Public Limited Company (PLC) Benefits:
- Shareholders’ Limited Liability:
In a Public Limited Company, the Shareholders and Directors’ liability is limited by the number of shares they own in the company.
- Stock Exchange Listing:
Unlike Private Limited firms, Public Limited companies can list on the stock exchanges and participate in IPOs (Indian Public Offerings). This has a number of commercial advantages and prospects.
- Legal Company:
In a Public Limited Company, the existence of the entity is not contingent on the presence of any specific individuals within the organisation.
• Fund-Raising from a Large Number of Sources:
A Public Limited Company can raise funds through crowd-funding or by enlisting the help of the general public, as long as the legal requirements are met. It assists a company in surviving in the market and launching new enterprises with ease.
• Opportunities for growth and expansion:
The significance of having the ability to boost finance is in how it is frequently used to assist the organisation. The public Ltd. Compnay is typically in a stronger position to start out with new ventures since it has more funding available and on better terms than a personal firm.
- FREQUENTLY ASKED QUESTIONS
• What does “annual compliance” imply?
Annual compliance refers to the rules that must be met on a yearly basis in order to avoid any penalties.
- Is the annual compliance requirement for public firms the same as the requirement for private enterprises?
The majority of the annual compliance requirements for public Companies would be the same as those for private enterprises. A private limited business, on the other hand, is not obligated to comply with the listing requirements because it is not publicly traded.
- Is annual compliance for a public limited business required?
Yes, annual compliance is required for a public limited Company. Such compliances must be carried out in accordance with the law’s requirements.
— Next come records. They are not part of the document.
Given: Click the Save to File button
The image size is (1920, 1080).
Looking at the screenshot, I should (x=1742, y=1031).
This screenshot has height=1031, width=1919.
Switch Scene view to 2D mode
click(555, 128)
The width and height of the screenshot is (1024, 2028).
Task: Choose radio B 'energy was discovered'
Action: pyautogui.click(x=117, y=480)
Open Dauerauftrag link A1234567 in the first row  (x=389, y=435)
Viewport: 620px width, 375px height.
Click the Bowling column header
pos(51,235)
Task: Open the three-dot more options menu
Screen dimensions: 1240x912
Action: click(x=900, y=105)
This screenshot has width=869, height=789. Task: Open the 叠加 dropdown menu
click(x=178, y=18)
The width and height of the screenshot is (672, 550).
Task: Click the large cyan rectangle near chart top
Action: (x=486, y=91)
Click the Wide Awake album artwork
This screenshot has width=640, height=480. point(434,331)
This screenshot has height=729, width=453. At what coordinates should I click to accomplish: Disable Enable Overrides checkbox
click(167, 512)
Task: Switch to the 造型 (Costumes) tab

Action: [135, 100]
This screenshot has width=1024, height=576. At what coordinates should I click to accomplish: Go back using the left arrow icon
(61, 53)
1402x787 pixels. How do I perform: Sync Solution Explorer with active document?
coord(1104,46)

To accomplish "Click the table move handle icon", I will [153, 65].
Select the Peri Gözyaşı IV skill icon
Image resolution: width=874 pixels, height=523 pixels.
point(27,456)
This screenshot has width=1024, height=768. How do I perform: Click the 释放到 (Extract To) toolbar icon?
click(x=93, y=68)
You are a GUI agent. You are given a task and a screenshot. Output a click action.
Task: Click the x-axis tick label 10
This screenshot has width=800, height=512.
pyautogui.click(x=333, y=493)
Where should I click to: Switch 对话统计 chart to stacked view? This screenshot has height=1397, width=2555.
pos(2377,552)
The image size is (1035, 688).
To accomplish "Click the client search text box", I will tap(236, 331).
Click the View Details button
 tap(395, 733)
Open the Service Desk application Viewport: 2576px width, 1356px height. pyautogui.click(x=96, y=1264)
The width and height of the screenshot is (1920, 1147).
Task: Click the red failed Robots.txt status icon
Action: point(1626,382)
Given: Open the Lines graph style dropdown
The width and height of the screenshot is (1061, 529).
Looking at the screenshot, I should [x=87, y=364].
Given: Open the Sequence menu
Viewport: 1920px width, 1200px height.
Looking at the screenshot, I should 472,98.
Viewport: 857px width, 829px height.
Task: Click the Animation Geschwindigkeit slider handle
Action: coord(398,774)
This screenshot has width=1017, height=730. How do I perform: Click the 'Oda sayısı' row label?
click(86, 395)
- Are there any penalties for failing to file yearly returns for a public limited company?
Yes, there is a penalty for failing to file annual returns according to the rules.
- Who should sign the e-forms for annual filing?
The director must complete and sign the annual filing of e-forms. This signature must be completed digitally by the company’s director. The procedure must also be carried out by a Chartered Accountant and a Company Secretary.